CBO’s other key findings on the Senate bill’s Medicaid provisions include:

  • Federal funding cuts would mean damaging Medicaid cuts that would leave many beneficiaries uninsured or without needed care. As CBO notes, the funding cuts would force states either to raise their own spending to maintain their programs or to cut eligibility, benefits, and provider payments. As CBO explains, such program cuts would have harmful consequences for beneficiaries:
    [If] states reduced payment rates, fewer providers might be willing to accept Medicaid patients, especially given that, in many cases, Medicaid’s rates are already significantly below those of Medicare or private insurance for some of the same services. If states reduced payments to Medicaid’s managed care plans, some plans might shrink their provider networks, curtail quality assurance, or drop out of the managed care program altogether. If states reduced covered services, some enrollees might decide either to pay out of pocket or to forgo those services entirely. And if states narrowed their categories of eligibility or used administrative procedures that make it more difficult to enroll, some enrollees would lose access to Medicaid coverage….
  • Most low-income people losing Medicaid coverage with the end of the Medicaid expansion and the per capita cap would likely end up uninsured. While they would be eligible for the bill’s tax credits to help them purchase private insurance in the individual market, CBO concludes that “because of the expense for premiums and the high deductibles, most of them would not purchase insurance.”

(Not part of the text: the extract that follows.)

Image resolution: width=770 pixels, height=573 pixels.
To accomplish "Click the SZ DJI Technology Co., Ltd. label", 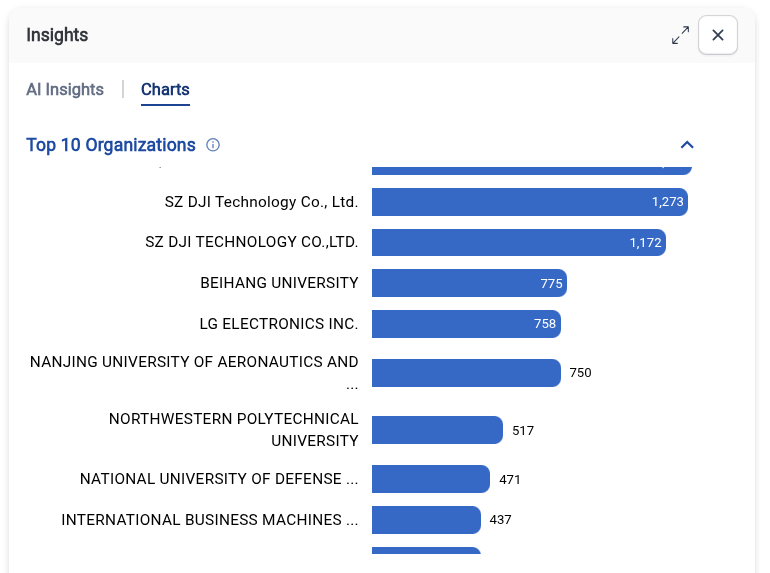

  • Similarly, while some people who aren’t eligible for Medicaid now due to their state’s failure to adopt the expansion could newly receive the bill’s tax credits, coverage still would be unaffordable in many cases. As CBO explains:
    People with income below 100 percent of the FPL [federal poverty level] who were not eligible for Medicaid could generally receive premium tax credits under this legislation and not under current law. However, even with the net premium of $300 shown in the illustrative examples for a person with income at 75 percent of the FPL ($11,400 in 2026), the deductible would be more than half their annual income. The net premium of a silver plan for a 40-year-old would be about 15 percent of their annual income, and the deductible would be more than one-third of their annual income. Many people in that situation would not purchase any plan, CBO and JCT estimate….
  • The Medicaid cuts would “continue to grow” after 2027. That, CBO predicts, is because the “gap [between Medicaid spending under current law and under the Senate bill] would continue to widen because of the compounding effect of the differences in spending growth rates” between the per capita cap and states’ actual Medicaid spending needs.
  • The large and growing federal funding cuts would fuel increasingly draconian cuts to state Medicaid programs, including growing enrollment cuts. CBO notes that over the long term, more states would face financial pressure to cut eligibility, benefits, and provider payments — and to a greater extent. While CBO can’t quantify the bill’s long-term effects on enrollment, it expects “that after 2026, enrollment in Medicaid would continue to fall relative to what would happen under current law.”